* _Problem details_:
The required result is the exact run of lines beginning at the one containing "Task: Click the comment input field" and ending at the last line of the entries.

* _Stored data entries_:
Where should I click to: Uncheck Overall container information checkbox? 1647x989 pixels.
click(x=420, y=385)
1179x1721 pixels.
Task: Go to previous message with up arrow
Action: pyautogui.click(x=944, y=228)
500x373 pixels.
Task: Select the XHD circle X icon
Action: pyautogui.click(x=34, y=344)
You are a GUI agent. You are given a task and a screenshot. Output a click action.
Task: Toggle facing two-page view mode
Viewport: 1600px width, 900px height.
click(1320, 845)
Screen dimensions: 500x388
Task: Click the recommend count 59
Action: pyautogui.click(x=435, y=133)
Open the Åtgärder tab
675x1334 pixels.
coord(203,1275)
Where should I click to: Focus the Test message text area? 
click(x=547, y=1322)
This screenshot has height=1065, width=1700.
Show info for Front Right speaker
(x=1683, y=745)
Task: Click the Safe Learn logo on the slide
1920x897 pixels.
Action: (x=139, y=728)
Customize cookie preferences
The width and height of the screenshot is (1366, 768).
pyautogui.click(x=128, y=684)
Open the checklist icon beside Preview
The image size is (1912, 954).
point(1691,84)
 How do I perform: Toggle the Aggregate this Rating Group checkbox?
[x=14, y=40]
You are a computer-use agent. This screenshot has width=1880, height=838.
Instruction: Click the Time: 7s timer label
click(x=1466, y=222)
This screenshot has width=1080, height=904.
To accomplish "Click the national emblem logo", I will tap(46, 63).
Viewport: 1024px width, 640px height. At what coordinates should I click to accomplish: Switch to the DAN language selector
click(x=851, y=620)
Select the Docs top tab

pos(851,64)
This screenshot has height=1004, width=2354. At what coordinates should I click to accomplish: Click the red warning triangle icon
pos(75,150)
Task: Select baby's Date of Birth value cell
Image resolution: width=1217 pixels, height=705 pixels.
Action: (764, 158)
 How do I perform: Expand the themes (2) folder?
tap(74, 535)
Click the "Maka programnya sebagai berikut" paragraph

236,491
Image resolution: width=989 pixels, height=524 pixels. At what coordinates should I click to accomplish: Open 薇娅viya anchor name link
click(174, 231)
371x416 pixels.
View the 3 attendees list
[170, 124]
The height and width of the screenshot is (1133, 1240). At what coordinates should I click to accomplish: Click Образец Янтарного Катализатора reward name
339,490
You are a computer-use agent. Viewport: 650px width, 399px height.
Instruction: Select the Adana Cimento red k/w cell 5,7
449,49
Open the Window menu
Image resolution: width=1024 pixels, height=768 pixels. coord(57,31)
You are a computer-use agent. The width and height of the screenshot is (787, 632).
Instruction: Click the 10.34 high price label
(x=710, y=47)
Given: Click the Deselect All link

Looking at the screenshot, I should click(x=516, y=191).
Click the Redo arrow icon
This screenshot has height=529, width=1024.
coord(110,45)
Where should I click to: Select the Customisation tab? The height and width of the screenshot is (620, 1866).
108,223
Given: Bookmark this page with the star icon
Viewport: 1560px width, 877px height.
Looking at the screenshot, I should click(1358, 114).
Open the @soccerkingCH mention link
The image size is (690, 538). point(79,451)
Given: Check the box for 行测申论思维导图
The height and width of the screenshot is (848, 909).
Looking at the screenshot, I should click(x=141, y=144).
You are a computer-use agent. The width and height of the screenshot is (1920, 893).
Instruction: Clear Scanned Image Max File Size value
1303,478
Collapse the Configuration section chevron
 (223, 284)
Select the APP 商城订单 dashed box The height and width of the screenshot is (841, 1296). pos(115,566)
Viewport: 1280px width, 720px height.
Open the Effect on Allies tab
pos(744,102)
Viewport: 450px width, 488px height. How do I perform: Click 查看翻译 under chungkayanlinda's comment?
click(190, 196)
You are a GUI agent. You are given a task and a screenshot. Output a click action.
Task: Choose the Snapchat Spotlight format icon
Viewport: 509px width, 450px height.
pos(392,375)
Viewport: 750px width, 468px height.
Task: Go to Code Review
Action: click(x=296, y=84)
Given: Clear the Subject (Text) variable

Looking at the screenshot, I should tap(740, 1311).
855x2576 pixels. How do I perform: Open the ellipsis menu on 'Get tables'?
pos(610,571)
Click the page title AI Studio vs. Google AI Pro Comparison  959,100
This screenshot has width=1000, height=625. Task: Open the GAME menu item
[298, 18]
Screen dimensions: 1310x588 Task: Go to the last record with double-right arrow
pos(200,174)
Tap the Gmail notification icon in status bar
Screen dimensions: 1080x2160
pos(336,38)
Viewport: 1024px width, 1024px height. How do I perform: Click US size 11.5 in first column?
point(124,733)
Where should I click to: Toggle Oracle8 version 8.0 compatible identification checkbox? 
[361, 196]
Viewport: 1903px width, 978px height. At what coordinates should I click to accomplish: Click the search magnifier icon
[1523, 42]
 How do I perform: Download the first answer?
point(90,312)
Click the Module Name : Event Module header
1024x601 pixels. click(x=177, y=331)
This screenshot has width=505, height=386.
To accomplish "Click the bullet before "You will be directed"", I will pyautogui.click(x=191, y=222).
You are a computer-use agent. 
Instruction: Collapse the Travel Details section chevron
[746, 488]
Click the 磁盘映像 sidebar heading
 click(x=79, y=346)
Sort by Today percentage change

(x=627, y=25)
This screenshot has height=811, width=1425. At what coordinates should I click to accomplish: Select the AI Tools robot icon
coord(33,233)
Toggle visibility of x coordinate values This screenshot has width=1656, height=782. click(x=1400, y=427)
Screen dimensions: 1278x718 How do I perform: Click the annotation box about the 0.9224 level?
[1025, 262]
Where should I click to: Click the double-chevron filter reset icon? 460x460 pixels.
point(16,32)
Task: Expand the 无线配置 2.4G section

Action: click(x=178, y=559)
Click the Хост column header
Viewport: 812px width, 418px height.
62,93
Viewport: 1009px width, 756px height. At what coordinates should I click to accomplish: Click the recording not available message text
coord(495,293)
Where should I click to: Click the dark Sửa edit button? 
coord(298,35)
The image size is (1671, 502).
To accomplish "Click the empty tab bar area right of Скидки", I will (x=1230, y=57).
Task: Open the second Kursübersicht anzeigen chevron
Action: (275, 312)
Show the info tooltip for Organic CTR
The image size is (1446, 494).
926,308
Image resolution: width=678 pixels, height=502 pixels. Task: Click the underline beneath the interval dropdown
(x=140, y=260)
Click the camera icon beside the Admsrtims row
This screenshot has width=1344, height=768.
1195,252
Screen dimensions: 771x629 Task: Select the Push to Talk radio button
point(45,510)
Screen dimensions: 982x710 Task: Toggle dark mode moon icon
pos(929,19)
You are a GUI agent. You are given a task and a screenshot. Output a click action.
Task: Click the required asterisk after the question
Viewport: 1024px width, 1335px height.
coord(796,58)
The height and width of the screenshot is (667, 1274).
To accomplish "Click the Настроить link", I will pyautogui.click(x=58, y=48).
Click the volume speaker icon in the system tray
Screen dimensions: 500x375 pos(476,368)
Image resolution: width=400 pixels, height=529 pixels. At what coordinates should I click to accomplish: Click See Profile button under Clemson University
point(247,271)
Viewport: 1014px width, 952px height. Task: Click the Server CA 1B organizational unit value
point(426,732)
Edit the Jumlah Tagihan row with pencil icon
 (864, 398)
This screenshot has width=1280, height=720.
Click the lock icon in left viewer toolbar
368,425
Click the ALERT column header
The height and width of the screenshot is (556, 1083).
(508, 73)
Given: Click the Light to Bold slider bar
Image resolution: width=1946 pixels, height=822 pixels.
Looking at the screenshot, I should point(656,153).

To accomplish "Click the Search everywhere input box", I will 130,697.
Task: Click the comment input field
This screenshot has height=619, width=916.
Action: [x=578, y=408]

* _Solution for this task_:
Task: Click the comment input field
This screenshot has height=619, width=916.
Action: [x=578, y=408]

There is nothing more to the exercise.